*Fragmento*:
━━━━━━━━

El siguiente gráfico es bastante elocuente: hay un abismo en España, Portugal, Reino Unido e Irlanda entre lo que sucedió en octubre y lo que sucedería en diciembre-enero. No solo a niveles de incidencia sino a niveles de mortalidad. Desde el 6 de diciembre al 6 de marzo, en España se notificaron 24.790 defunciones, es decir, prácticamente las mismas que se dieron por buenas en los tres primeros meses de la pandemia, aunque ya hemos dicho que esas cifras eran muy poco fiables cuando no descaradamente falsas. Fuera por la variante o fuera por el comportamiento social o una mezcla de ambos factores, el virus puso contra las cuerdas la sanidad británica, la irlandesa, la portuguesa y la española durante esos tres meses… pero apenas afectó a otros países como Francia o Italia, donde se vio un repunte muy escaso y muy limitado, que se pudo controlar de inmediato.
Eso hasta que llegó la tercera semana de febrero y la cosa se empezó a complicar. ¿Qué número le ponemos a esta ola? En algunos países, sí, fue la cuarta. En la mayoría, la tercera. En España, aún no lo tenemos claro porque aún no nos ha dado de pleno y porque nosotros tuvimos agosto cuando los demás estaban tan tranquilos. La "cuarta ola” o, si se prefiere, "la ola de marzo 2021", está siendo muy dura en Polonia, como lo fue un poco antes en Chequia y amenaza Francia como amenazó en su momento a Italia y Alemania, países donde la cosa empieza a calmarse. Ahora bien, ¿cómo afecta esa deriva europea a España? ¿Estamos en la misma situación de las piezas de dominó que comentábamos para el año pasado?

━━━━━━━━

Entradas de datos recopiladas:
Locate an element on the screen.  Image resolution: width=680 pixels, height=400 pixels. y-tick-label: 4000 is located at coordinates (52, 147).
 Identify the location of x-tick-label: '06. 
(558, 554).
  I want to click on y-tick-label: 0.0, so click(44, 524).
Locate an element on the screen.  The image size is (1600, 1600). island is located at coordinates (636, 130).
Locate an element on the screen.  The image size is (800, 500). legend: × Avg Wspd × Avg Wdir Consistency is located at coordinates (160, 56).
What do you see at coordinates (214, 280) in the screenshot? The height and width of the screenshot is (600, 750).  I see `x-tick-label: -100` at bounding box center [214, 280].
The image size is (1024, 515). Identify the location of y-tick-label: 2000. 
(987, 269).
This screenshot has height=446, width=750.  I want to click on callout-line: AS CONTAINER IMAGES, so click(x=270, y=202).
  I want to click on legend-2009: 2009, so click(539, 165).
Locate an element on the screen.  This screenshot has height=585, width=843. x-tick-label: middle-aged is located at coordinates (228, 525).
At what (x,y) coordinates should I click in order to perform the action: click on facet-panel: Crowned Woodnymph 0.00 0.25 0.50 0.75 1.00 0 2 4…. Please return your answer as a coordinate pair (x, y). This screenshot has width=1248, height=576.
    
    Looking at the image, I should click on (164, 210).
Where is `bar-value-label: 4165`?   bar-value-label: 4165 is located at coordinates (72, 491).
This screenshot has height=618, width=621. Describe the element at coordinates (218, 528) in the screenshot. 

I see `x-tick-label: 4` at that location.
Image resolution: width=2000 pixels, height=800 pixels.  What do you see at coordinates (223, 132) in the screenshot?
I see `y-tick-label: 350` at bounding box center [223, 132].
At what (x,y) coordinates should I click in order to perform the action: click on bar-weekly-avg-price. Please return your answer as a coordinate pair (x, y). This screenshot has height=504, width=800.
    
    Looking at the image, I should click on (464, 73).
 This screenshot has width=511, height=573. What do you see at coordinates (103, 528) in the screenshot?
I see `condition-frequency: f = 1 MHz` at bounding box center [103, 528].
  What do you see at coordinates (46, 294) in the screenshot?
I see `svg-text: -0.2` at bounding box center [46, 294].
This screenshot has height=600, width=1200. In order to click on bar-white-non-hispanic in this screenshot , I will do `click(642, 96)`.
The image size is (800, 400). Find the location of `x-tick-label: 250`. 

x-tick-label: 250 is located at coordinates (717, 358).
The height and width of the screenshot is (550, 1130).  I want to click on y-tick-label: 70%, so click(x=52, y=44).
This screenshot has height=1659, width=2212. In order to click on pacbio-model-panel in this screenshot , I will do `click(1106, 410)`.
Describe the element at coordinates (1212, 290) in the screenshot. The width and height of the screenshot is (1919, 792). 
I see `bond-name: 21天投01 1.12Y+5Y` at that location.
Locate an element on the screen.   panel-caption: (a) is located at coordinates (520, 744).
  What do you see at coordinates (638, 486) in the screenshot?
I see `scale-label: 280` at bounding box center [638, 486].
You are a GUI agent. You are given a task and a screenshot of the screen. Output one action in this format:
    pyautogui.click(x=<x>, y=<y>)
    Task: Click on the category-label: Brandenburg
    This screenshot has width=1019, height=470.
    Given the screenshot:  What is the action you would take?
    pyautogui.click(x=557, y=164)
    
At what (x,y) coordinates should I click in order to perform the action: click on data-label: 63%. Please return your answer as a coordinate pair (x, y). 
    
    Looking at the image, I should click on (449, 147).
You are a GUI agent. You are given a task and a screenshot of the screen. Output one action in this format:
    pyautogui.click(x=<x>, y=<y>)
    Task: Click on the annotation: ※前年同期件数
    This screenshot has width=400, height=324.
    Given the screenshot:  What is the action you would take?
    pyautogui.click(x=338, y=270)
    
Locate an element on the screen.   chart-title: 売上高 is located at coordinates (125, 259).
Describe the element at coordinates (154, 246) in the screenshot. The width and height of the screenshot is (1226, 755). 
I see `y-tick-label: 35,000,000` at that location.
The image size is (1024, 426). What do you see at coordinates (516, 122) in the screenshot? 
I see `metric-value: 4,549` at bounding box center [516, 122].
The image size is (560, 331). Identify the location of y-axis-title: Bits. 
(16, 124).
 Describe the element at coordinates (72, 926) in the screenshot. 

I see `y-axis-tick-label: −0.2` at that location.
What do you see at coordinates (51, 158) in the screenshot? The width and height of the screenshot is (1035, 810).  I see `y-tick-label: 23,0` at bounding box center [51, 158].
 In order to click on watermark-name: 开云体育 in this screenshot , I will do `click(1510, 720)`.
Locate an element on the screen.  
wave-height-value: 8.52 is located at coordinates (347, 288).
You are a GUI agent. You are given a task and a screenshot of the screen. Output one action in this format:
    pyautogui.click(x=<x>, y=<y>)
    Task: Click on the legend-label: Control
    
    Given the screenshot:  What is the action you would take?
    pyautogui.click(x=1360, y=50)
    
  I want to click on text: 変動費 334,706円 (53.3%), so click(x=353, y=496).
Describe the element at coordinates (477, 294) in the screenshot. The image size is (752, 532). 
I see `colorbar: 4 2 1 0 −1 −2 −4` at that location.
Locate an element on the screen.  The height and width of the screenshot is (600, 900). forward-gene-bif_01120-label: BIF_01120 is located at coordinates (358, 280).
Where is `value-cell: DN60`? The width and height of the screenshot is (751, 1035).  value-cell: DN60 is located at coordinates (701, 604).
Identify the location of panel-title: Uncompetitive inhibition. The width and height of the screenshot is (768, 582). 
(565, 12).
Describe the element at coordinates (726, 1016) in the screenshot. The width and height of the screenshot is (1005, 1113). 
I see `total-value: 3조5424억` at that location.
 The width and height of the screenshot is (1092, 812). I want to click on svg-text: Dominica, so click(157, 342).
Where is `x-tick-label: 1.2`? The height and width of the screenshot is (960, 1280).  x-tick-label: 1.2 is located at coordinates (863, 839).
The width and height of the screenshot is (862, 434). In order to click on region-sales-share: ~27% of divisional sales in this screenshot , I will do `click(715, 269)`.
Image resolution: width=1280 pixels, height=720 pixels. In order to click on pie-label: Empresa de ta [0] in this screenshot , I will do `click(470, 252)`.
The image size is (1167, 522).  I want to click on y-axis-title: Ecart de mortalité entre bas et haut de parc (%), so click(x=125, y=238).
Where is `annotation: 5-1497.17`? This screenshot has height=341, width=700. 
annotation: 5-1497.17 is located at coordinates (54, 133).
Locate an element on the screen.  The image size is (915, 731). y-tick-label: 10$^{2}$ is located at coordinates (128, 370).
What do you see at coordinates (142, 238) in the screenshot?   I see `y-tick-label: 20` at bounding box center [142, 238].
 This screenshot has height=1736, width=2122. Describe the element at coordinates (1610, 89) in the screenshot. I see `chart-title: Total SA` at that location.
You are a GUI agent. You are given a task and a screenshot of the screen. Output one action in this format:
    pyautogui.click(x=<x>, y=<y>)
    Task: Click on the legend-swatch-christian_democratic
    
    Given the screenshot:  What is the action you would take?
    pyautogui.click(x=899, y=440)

━━━━━━━━

*Enunciado*:
Reproduce literalmente el pasaje del fragmento sobre las olas de la pandemia en Europa que empieza en "El siguiente gráfico" y termina en "controlar de inmediato.".

*Resultado*:
El siguiente gráfico es bastante elocuente: hay un abismo en España, Portugal, Reino Unido e Irlanda entre lo que sucedió en octubre y lo que sucedería en diciembre-enero. No solo a niveles de incidencia sino a niveles de mortalidad. Desde el 6 de diciembre al 6 de marzo, en España se notificaron 24.790 defunciones, es decir, prácticamente las mismas que se dieron por buenas en los tres primeros meses de la pandemia, aunque ya hemos dicho que esas cifras eran muy poco fiables cuando no descaradamente falsas. Fuera por la variante o fuera por el comportamiento social o una mezcla de ambos factores, el virus puso contra las cuerdas la sanidad británica, la irlandesa, la portuguesa y la española durante esos tres meses… pero apenas afectó a otros países como Francia o Italia, donde se vio un repunte muy escaso y muy limitado, que se pudo controlar de inmediato.